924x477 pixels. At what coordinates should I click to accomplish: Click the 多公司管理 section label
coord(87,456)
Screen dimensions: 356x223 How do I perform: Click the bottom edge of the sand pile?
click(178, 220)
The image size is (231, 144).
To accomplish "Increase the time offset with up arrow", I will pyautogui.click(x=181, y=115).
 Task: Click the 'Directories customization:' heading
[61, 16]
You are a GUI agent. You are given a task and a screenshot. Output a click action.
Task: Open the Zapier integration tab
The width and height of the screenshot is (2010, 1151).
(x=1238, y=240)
§ §
**Description of the task:** All of the lines above should be returned exactly as written.

**Reply:**
924x477 pixels. At what coordinates should I click to accomplish: Click the 多公司管理 section label
coord(87,456)
Screen dimensions: 356x223 How do I perform: Click the bottom edge of the sand pile?
click(178, 220)
The image size is (231, 144).
To accomplish "Increase the time offset with up arrow", I will pyautogui.click(x=181, y=115).
 Task: Click the 'Directories customization:' heading
[61, 16]
You are a GUI agent. You are given a task and a screenshot. Output a click action.
Task: Open the Zapier integration tab
The width and height of the screenshot is (2010, 1151).
(x=1238, y=240)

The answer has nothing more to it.